US congratulates Malawi on wildlife crime strides


By Richard Chirombo:

HER GOVERNMENT IS IMPRESSED— US Ambassador to Malawi Virginia Palmer

The United States (US) has lauded Malawi for its efforts in combating wildlife crime.

The development comes barely a week after presentation of the Illegal Wildlife Trade Progress Report to government officials last week.


The report lists down strategies the government and non-State actors put in place to address the problem in the past four years.

The efforts have prompted the Convention on International Trade in Endangered Species of Wild Fauna and Flora to remove Malawi from the list of countries of primary concern on illegal wildlife trade crimes.

In a statement released on Tuesday, the US Embassy says Malawi deserves to be commended for its efforts.
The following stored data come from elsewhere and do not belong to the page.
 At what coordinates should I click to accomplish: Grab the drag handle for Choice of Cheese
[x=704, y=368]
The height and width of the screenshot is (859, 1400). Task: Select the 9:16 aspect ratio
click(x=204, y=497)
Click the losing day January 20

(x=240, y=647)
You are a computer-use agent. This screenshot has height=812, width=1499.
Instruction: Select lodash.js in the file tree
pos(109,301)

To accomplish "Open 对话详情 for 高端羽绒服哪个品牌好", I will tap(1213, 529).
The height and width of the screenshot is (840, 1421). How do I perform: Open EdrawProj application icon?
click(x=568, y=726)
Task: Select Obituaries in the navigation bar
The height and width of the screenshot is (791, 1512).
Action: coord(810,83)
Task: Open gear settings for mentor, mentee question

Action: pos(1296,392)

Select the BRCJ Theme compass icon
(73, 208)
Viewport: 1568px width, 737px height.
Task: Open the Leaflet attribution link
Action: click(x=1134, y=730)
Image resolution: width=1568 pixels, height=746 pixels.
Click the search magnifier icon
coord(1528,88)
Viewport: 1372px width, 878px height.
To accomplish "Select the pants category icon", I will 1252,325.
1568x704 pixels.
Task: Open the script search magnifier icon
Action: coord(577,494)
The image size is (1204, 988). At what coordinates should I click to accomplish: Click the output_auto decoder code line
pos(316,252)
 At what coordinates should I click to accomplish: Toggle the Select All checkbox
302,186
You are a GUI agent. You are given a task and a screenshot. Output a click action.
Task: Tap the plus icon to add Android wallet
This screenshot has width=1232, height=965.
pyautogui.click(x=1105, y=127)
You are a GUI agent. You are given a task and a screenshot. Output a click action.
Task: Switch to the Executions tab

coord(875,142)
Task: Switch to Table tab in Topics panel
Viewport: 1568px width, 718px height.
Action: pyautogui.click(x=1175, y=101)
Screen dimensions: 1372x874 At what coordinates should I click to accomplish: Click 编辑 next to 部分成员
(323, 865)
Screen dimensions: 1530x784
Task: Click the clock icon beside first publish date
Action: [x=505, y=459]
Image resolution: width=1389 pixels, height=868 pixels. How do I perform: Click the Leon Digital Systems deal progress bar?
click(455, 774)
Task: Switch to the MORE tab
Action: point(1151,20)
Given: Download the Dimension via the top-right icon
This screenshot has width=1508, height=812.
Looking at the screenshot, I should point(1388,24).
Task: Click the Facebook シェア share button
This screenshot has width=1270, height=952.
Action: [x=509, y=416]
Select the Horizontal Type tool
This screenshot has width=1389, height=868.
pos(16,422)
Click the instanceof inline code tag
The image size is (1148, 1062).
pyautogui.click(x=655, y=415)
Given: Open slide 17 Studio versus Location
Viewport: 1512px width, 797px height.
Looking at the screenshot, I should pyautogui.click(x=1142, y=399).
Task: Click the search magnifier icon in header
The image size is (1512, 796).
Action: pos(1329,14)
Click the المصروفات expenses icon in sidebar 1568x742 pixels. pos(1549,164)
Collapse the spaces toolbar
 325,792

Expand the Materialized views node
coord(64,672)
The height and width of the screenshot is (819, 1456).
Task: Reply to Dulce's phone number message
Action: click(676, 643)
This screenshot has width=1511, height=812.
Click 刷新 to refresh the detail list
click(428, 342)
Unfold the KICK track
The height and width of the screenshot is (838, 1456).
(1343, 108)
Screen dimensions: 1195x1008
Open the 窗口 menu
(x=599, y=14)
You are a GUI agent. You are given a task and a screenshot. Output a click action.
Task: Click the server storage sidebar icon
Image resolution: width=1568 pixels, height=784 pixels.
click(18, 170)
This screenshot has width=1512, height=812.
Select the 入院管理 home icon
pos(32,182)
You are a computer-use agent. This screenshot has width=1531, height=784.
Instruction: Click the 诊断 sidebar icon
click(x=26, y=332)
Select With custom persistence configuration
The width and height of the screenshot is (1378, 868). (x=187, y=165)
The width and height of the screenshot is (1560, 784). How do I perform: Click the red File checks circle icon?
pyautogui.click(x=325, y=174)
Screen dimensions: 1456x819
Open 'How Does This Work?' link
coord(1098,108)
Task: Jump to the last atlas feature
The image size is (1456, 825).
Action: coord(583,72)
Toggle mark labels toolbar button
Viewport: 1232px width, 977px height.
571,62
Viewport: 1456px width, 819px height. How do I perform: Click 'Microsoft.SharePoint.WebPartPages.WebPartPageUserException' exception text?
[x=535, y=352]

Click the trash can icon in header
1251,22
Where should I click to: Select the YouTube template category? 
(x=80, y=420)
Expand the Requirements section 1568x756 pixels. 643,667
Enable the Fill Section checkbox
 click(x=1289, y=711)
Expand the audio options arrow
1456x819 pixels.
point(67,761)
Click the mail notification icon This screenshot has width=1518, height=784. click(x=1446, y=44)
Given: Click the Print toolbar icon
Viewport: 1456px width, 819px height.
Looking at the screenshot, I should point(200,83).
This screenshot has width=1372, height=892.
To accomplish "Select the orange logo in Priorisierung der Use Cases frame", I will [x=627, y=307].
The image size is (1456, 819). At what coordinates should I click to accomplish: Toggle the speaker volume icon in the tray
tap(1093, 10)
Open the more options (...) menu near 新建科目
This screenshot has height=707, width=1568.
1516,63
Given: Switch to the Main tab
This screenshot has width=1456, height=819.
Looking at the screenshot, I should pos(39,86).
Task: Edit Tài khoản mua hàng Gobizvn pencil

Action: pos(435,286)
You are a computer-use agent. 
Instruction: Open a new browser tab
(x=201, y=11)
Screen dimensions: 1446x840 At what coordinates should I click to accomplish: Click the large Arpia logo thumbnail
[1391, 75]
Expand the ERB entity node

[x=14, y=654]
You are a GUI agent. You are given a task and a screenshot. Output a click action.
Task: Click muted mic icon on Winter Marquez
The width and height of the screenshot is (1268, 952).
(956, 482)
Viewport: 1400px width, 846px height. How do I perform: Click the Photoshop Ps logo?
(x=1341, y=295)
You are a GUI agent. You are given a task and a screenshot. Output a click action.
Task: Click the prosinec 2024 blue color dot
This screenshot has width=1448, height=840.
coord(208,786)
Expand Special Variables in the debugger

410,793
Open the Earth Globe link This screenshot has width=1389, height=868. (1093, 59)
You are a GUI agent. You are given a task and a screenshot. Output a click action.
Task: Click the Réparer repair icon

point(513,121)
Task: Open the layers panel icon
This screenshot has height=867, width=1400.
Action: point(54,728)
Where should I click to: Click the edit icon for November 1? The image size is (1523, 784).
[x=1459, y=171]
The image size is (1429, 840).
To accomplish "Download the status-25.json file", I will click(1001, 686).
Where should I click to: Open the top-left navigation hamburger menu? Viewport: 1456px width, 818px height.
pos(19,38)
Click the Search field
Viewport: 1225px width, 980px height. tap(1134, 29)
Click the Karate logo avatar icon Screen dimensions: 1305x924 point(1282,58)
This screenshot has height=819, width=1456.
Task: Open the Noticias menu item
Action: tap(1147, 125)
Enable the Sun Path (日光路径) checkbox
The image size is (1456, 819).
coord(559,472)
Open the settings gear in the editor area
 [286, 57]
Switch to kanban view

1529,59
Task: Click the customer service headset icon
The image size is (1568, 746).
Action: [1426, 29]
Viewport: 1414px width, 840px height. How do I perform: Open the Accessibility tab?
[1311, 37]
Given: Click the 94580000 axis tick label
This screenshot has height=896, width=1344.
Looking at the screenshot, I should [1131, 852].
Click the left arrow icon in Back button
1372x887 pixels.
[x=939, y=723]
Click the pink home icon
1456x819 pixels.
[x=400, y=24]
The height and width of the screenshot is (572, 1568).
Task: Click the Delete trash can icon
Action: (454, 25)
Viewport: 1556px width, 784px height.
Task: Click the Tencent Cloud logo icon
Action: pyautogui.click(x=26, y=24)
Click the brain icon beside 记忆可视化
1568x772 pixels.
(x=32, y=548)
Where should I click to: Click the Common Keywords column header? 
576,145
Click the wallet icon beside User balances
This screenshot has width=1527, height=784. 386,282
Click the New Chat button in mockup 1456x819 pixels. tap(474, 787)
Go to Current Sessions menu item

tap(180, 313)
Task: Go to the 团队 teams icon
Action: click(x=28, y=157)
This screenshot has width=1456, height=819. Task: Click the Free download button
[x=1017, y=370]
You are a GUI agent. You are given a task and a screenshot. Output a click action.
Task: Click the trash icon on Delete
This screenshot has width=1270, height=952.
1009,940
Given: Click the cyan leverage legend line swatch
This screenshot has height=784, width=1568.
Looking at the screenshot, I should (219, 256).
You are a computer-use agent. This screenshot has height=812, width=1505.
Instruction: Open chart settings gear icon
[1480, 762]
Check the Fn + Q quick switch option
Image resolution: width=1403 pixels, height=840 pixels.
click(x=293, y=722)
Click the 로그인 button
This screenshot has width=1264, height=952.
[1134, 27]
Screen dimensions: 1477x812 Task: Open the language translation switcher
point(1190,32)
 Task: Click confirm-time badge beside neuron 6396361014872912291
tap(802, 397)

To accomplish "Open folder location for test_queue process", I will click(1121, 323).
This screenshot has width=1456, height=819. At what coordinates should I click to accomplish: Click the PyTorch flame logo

“Congratulations to Malawi for being delisted as one of the countries of primary concern on illegal wildlife trade crimes by the Convention on International Trade in Endangererd Species of Wild Fauna and Flora.

“President [Peter] Mutharika and the Malawian government have made great strides to protect its wildlife resources and combating illegal wildlife poaching and trafficking through the review of the National Parks and Wildlife Crimes Act and the establishment of the Wildlife Crime Investigations Unit as well as Wildlife Detection Dog Unit at Kamuzu and Chileka International airports,” the statement reads.

The US government, in partnership with Lilongwe Wildlife Trust, provided a grant that facilitated the training of wildlife detection dogs and the rehabilitation of their kennels.

Malawi has made strides in fighting wildlife crime, with Natural Resources Minister Aggrey Masi saying 191 people have been arrested in connection with wildlife crimes in the past one year.

The minister said this during the launch of the 2015 to 2018 report on illegal wildlife trade.

According to the report, within 18 months after amending the National Parks and Wildlife Act in 2017, 191 poachers got arrested and 112 custodial sentences were passed.

“The amended Wildlife Act of 2017 has significantly stiffened wildlife penalty provisions. That has made Malawi treat the crimes as serious,” Masi said.